[Records on locating words and elements]
◆ ◆ ◆

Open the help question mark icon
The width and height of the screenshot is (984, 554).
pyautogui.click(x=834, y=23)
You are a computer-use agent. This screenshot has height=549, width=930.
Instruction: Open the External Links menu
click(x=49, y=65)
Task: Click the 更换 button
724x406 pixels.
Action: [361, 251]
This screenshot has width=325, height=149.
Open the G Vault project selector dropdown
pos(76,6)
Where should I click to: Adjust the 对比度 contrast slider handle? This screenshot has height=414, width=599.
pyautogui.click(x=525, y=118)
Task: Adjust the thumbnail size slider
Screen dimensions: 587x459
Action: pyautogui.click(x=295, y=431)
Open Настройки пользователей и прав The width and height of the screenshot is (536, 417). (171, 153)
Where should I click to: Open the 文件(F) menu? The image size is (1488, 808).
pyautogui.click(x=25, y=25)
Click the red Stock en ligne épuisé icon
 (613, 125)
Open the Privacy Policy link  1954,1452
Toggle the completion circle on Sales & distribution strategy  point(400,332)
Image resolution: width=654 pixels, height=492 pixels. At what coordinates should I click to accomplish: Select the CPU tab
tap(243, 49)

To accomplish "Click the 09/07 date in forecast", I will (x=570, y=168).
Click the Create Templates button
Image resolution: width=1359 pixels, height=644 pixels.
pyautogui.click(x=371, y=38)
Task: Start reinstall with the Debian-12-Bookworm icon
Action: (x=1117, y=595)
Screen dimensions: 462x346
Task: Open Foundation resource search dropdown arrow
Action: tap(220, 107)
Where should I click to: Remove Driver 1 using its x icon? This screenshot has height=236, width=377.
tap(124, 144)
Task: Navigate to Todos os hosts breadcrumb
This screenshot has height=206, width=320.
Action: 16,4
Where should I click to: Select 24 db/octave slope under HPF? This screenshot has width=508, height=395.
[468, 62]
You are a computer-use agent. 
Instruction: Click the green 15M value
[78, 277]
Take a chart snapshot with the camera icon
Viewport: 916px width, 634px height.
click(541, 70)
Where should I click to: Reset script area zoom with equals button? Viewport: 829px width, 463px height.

◆ ◆ ◆

Copy the records from the line with "This screenshot has width=325, height=149." up to and including the line with "tap(243, 49)", requests included. In each answer, multiply every coordinate by 0.9 and round it to a whole number, with halves rounding up.

◆ **ANSWER FOR THE TASK**
This screenshot has width=325, height=149.
Open the G Vault project selector dropdown
pos(68,5)
Where should I click to: Adjust the 对比度 contrast slider handle? This screenshot has height=414, width=599.
pyautogui.click(x=473, y=106)
Task: Adjust the thumbnail size slider
Screen dimensions: 587x459
Action: pyautogui.click(x=266, y=388)
Open Настройки пользователей и прав The width and height of the screenshot is (536, 417). (154, 138)
Where should I click to: Open the 文件(F) menu? The image size is (1488, 808).
pyautogui.click(x=23, y=23)
Click the red Stock en ligne épuisé icon
 (552, 113)
Open the Privacy Policy link  1759,1307
Toggle the completion circle on Sales & distribution strategy  point(360,299)
Image resolution: width=654 pixels, height=492 pixels. At what coordinates should I click to accomplish: Select the CPU tab
tap(219, 44)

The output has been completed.